- AIM OF THE TASK
Once the line with "The image size is (1372, 878)." is found, return it along with every line after it, exactly, through the end of the material.

- TASK MATERIAL
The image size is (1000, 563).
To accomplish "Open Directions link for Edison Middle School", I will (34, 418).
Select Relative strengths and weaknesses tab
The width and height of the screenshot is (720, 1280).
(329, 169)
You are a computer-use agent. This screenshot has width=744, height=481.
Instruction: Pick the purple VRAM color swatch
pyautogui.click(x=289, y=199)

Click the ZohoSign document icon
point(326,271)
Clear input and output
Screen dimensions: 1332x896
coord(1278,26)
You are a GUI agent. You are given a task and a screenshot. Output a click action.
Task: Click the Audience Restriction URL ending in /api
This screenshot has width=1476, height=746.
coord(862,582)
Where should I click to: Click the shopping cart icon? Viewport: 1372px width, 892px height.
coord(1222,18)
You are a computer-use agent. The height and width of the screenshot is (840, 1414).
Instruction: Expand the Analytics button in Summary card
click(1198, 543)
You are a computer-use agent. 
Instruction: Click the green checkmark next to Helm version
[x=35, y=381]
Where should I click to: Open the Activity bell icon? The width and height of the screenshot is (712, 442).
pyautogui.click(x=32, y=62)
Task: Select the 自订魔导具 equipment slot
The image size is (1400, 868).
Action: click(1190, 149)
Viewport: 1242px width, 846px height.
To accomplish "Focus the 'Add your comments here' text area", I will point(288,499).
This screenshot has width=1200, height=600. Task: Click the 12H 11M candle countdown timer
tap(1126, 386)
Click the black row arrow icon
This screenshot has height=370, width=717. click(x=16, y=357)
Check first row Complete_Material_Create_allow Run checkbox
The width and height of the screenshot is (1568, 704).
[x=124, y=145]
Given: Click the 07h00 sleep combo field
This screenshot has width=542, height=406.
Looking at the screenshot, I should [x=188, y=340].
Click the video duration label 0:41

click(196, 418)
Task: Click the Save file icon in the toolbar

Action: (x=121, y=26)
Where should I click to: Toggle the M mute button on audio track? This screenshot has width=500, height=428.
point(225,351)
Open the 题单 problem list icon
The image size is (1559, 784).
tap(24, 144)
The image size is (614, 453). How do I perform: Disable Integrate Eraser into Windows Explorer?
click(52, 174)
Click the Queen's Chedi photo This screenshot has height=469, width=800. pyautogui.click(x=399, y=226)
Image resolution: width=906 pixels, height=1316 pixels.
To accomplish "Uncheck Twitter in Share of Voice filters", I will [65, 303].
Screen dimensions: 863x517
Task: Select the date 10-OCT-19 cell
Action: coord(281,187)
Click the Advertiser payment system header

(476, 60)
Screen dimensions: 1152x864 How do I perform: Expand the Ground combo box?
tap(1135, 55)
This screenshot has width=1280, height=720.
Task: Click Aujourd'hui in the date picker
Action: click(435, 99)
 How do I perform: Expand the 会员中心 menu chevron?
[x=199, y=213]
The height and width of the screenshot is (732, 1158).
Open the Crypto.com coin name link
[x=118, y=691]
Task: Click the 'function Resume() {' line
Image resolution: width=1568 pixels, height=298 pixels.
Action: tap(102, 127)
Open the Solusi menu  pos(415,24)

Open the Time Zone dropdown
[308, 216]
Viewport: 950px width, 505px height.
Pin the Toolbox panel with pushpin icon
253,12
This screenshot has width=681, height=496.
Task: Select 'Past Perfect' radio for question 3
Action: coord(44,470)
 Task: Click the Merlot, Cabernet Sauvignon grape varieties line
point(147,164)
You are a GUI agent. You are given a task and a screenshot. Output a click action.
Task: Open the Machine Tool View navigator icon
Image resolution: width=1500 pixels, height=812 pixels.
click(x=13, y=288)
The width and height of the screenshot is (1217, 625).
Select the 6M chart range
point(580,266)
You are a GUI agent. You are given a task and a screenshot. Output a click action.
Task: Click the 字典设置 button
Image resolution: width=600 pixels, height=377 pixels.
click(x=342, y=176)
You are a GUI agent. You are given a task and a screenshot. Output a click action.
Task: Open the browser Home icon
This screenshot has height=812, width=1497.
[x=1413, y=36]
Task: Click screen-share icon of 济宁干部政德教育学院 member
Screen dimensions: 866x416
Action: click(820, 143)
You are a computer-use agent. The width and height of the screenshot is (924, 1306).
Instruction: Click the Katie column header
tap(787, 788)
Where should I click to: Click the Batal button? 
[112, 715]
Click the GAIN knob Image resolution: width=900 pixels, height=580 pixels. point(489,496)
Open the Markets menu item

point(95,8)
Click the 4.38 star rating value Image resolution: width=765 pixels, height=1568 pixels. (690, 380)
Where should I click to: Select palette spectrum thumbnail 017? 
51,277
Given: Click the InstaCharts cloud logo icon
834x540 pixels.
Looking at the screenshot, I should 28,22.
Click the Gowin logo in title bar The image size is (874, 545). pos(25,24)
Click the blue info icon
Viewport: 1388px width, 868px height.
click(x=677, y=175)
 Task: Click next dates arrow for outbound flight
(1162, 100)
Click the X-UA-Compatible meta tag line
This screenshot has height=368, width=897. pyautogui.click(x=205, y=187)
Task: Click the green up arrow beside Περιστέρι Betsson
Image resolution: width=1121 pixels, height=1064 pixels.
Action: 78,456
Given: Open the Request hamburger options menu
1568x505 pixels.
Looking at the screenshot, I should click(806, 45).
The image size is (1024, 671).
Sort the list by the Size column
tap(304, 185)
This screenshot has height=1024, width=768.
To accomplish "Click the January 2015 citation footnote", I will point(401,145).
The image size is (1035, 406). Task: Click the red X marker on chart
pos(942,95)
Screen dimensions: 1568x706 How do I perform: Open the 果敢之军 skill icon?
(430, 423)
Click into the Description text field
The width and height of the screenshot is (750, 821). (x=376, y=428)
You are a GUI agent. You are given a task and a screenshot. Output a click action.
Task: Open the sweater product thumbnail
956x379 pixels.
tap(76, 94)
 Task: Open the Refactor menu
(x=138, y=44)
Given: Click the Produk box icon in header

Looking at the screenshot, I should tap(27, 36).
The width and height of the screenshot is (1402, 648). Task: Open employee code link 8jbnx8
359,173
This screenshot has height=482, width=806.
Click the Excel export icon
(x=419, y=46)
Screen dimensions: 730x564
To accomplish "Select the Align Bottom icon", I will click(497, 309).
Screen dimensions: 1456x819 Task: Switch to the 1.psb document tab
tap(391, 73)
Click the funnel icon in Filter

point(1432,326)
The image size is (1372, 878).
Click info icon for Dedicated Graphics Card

- WRITTEN ANSWER
The image size is (1372, 878).
Click info icon for Dedicated Graphics Card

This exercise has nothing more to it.